Content starts

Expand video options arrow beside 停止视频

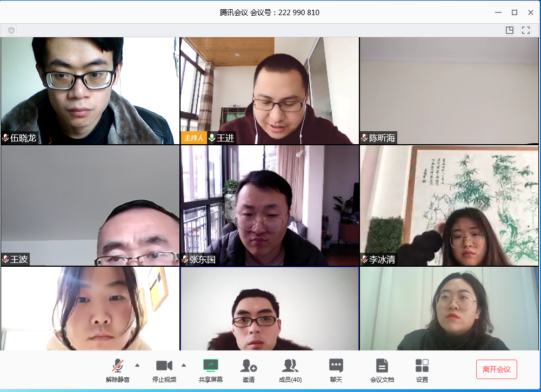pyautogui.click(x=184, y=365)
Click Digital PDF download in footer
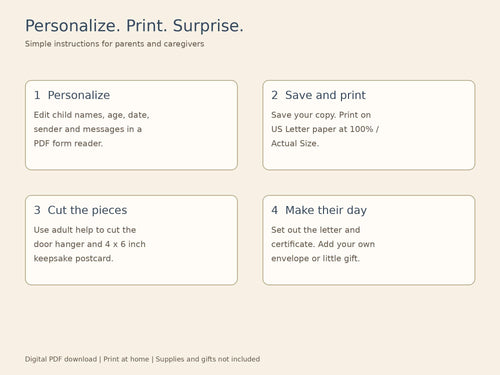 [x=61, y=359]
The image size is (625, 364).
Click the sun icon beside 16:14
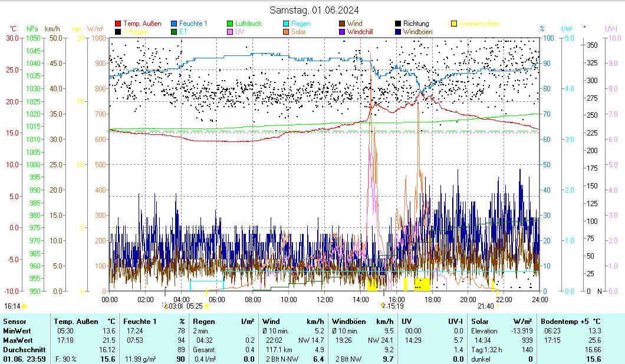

Content ends
Content starts

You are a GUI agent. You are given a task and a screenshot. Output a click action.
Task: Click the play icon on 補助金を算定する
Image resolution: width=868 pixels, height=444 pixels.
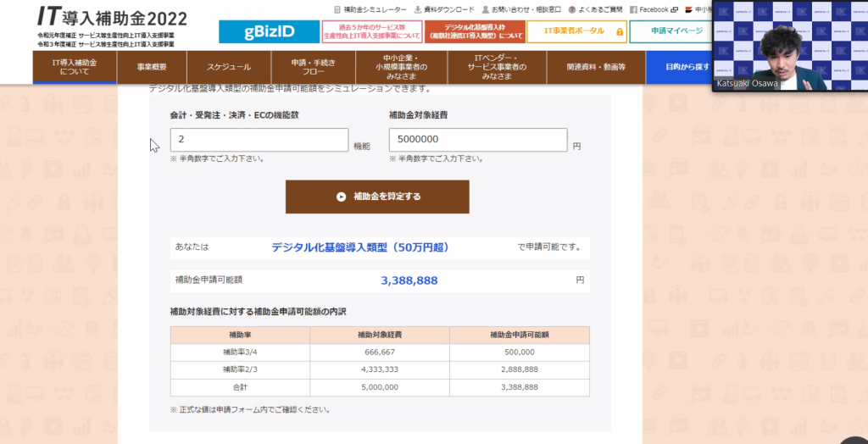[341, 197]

Content ends
Content starts

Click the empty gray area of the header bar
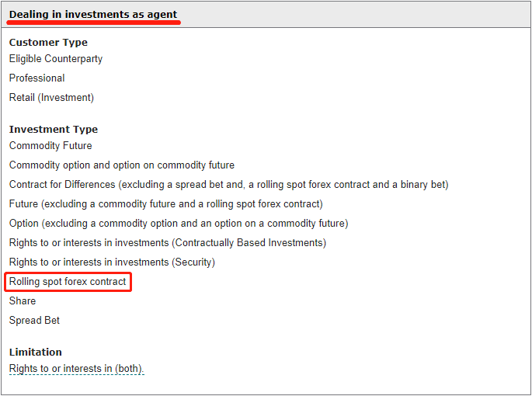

Content ends

Pictures in the entries do not go into the copy. Print only the lines starting at the one containing "Click Digital PDF download in footer" and ending at the one containing "Click the sun icon beside 16:14", exactly as they appear.

Click Digital PDF download in footer
 [x=61, y=359]
The image size is (625, 364).
Click the sun icon beside 16:14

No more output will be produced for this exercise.